» EXCERPT TO READ:
## begin

Love Wins and The Love Wins Companion. Rob Bell
Some Jesuses should be rejected.
Often times when I meet atheists and we talk about the god they don’t believe in, we quickly discover that I don’t believe in that god either.
So when we hear that a certain person has “rejected Christ,” we should first ask, “Which Christ?”
Many would respond to the question, “Which Jesus?” by saying that we have to trust that God will bring those who authentically represent the real Jesus into people’s lives to show them the transforming truths of Jesus’s life and message. A passage from Romans 10 is often quoted to explain this trust: “How can they hear without someone preaching to them?” And I wholeheartedly agree, but that raises another question. If our salvation, our future, our destiny is dependent on others bringing the message to us, teaching us, showing us—what happens if they don’t do their part?
What if the missionary gets a flat tire?
This raises another, far more disturbing question:
Is your future in someone else’s hands?
Which raises another question:
Is someone else’s eternity resting in your hands?
So is it not only that a person has to respond, pray, accept, believe, trust, confess, and do—but also that someone else has to act, teach, travel, organize, fund-raise, and build so that the person can know what to respond, pray, accept, believe, trust, confess, and do?
At this point some would step in and remind us in the midst of all of these questions that it’s not that complicated, and we have to remember that God has lots of ways of communicating apart from people speaking to each other face-to-face; the real issue, the one that can’t be avoided, is whether a person has a “personal relationship” with God through Jesus. However that happens, whoever told whomever, however it was done, that’s the bottom line: a personal relationship. If you don’t have that, you will die apart from God and spend eternity in torment in hell.
The problem, however, is that the phrase “personal relationship” is found nowhere in the Bible.
Nowhere in the Hebrew scriptures, nowhere in the New Testament. Jesus never used the phrase. Paul didn’t use it. Nor did John, Peter, James, or the woman who wrote the Letter to the Hebrews.
So if that’s it,
if that’s the point of it all,
if that’s the ticket,
the center,
the one unavoidable reality,
the heart of the Christian faith,
why is it that no one used the phrase until the last hundred years or so?
And that question raises another question. If the message of Jesus is that God is offering the free gift of eternal life through him—a gift we cannot earn by our own efforts, works, or good deeds—and all we have to do is accept and confess and believe, aren’t those verbs?
And aren’t verbs actions?
Accepting, confessing, believing—those are things we do.
Does that mean, then, that going to heaven is dependent on something I do?
How is any of that grace?
How is that a gift?
How is that good news?
Isn’t that what Christians have always claimed set their religion apart—that it wasn’t, in the end, a religion at all—that you don’t have to do anything, because God has already done it through Jesus?
At this point another voice enters the discussion—the reasoned, wise voice of the one who reminds us that it is, after all, a story.
Just read the story, because a good story has a powerful way of rescuing us from abstract theological discussions that can tie us up in knots for years.
Excellent point.

## end

» INFORMATION SUPPLIED:
## begin

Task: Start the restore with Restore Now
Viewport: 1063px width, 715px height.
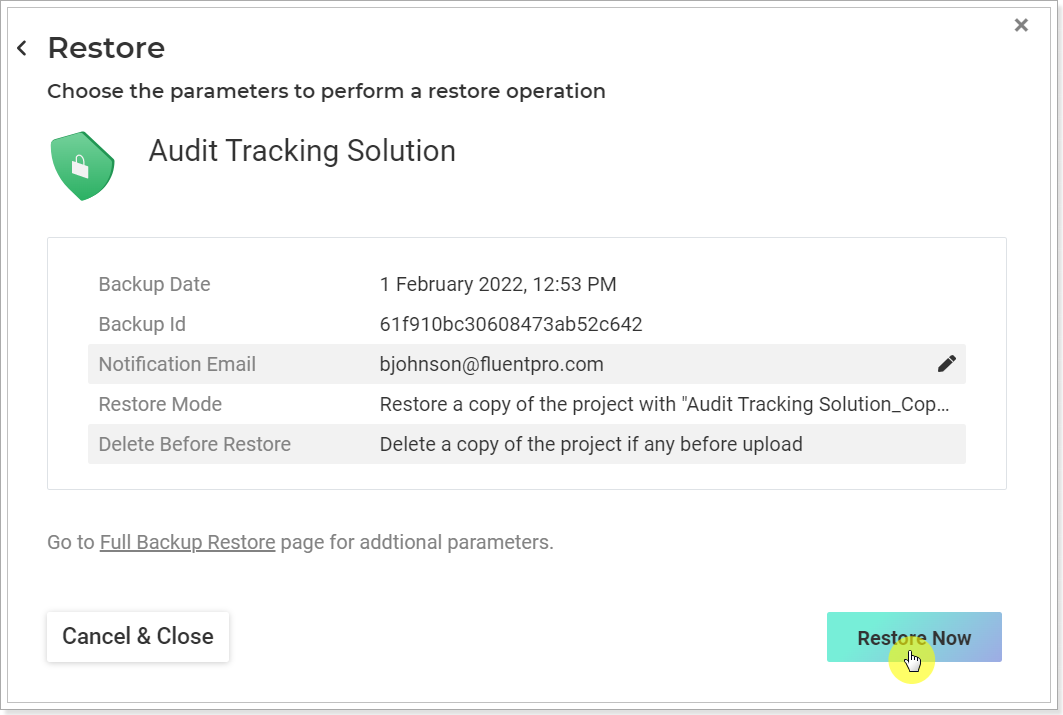Action: [x=914, y=637]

## end

» ACTIONS TO TAKE:
(a) In the Love Wins excerpt, what does the author say we should first ask when we hear that someone has "rejected Christ"?
(b) Continue the Love Wins excerpt from the point where it stops.

» RESPONSES BY TASK:
(a) We should first ask, "Which Christ?"

(b)
In Luke 7 we read a story about a Roman centurion who sends a message to Jesus, telling him that all he has to do is say the word and the centurion’s sick servant will be healed. Jesus is amazed at the man’s confidence in him, and, turning to the crowd following him, he says, “I tell you, I have not found such great faith even in Israel.”
Then in Luke 18, Jesus tells a story about two people who go to the temple to pray. The one prays about how glad he is to not be a sinner like other people, while the other stands at a distance and says, “God, have mercy on me, a sinner.”
And then in Luke 23, the man hanging on the cross next to Jesus says to him, “Remember me when you come into your kingdom,” and Jesus assures him that they’ll be together in paradise.
So in the first story the centurion gives a speech about how authority works, in the second story the man praying asks for mercy, and in the third story the man asks to be remembered at a future date in time.
In the first case, Jesus isn’t just accepting and approving; he’s amazed.
And in the second case, he states that the man’s words put him in better standing with God than God’s own people.
And in the third case, the man is promised that later that very day he will be with Jesus in “paradise.”
So is it what you say that saves you?
But then in John 3 Jesus tells a man named Nicodemus that if he wants to see the “kingdom of God” he must be “born again.”
And in Luke 20, when Jesus is asked about the afterlife, he refers in his response to “those who are considered worthy of taking part in the age to come.”
So is it about being born again
or being considered worthy?
Is it what you say
or what you are that saves you?
But then, in Matthew 6, Jesus is teaching his disciples how to pray, and he says that if they forgive others, then God will forgive them, and if they don’t forgive others, then God won’t forgive them.
Then in Matthew 7 Jesus explains, “Not everyone who says to me, ‘Lord, Lord,’ will enter the kingdom, but only those who do the will of my Father.”
And then in Matthew 10 he teaches that “those who stand firm till the end will be saved.”
So do we have to forgive others, do the will of the Father, or “stand firm” to be accepted by God?
Which is it?
Is it what we say,
or what we are,
or who we forgive,
or whether we do the will of God,
or if we “stand firm” or not?
But then in Luke 19, a man named Zacchaeus tells Jesus, “Here and now I give half of my possessions to the poor, and if I have cheated anybody out of anything, I will pay back four times the amount.”
Jesus’s response? “Today salvation has come to this house.”
So is it what we say,
or is it who we are,
or is it what we do,
or is it what we say we’re going to do?
And then in Mark 2, Jesus is teaching in a house and some men cut a hole in the roof and lower down their sick friend for Jesus to heal. When Jesus sees their faith, he says to the paralyzed man, “Son, your sins are forgiven.”
His sins are forgiven because of their faith?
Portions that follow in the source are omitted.